From: Matthew Davies (m.davies_at_mail.cryst.bbk.ac.uk)
Date: Tue Nov 14 2006 - 10:10:38 CST
Thank you for your prompt reply. What we are trying to do is calculate the
ease of dissociation of one peptide compared to another. We would predict
that in cases of weak binding it would be easier for the complex to
undergo disassociation due to the absense of stabilising interactions
with the receptor. The dissociative pathway itself is of less interest.
Given that information, which of the techniques that you mentioned would
you recommend we use?
Best wishes and many thanks
On Tue, 14 Nov 2006, Jerome Henin wrote:
> Dear Matthew,
> I'm afraid the case you are studying is far from easy to tackle using ABF, for
> two reasons: ABF is about reversibility, and the NAMD implementation is
> one-dimensional (for now).
> The dissociation of a receptor-peptide complex is very hard to describe by a
> single geometric parameter, and it is even harder to simulate that process
> reversibly: is the association likely to be observed over MD timescales?
> Actually the two problems are very much linked: if all relevant geometric
> parameters could be properly accounted for and biased, then reversible
> association and dissociation would be more easily observed.
> The question is: what information do you want to obtain? Is it really the PMF?
> Is it a qualitative description of the process? Is is the free energy of
> binding? In the latter case, computing a PMF is probably not the way to go. A
> lot of work has been done in that field, e.g. using FEP with or without
> restraining potentials. I can give you specific references if you don't have
> For a qualitative description, SMD (pulling as slowly as you can afford!) may
> be easier to control than ABF.
> There is a second ABF-related issue, not that important though: in your
> simulations, some non-equilibrium pulling seems to have happened. That kind
> of undesirable effect can be avoided by using high values of the fullSamples
> parameters - the slower the system is, the higher it should be.
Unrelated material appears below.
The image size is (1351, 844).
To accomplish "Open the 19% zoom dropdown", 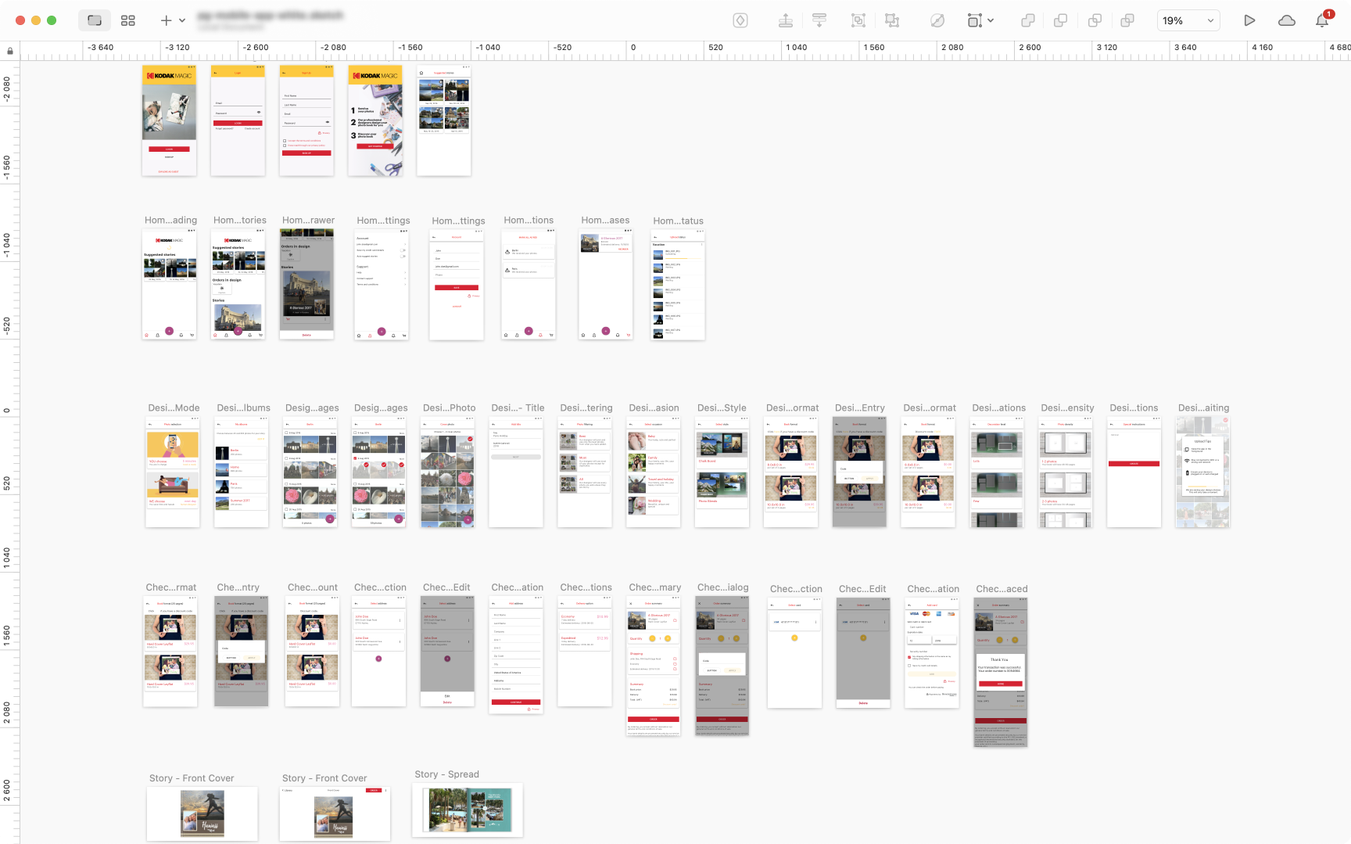I will click(1188, 20).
> On Tuesday 14 November 2006 08:40, Matthew Davies wrote:
> > Dear fellow NAMD users
> > We are trying to implement the ABF technique to study the dissociation
> > of a receptor-peptide complex. The receptor binds a single
> > peptide of 12 amino acids in length. We have applied the technique
> > by defining the peptide as one centroid and the binding groove of the
> > receptor as the other centroid and in the simulation we have observed a
> > clear dissociation of the peptide from the receptor.
> > Our problem has been in the calculation of the A(xi) values for the
> > simulation, specifically in selecting the values of xiMin and xiMax
> > values. At the initial point of our simulation, the two centroids are
> > approximately 10.4A apart. When we sample the A(xi) values between 10-20A
> > and 15-20A, we get singificantly higher values for the former. We are
> > confused by this as we had thought the initial and final points of sampling
> > would not significantly affect the determined values. Can you suggest at
> > to why this might occur? I have attached both .dat files as examples.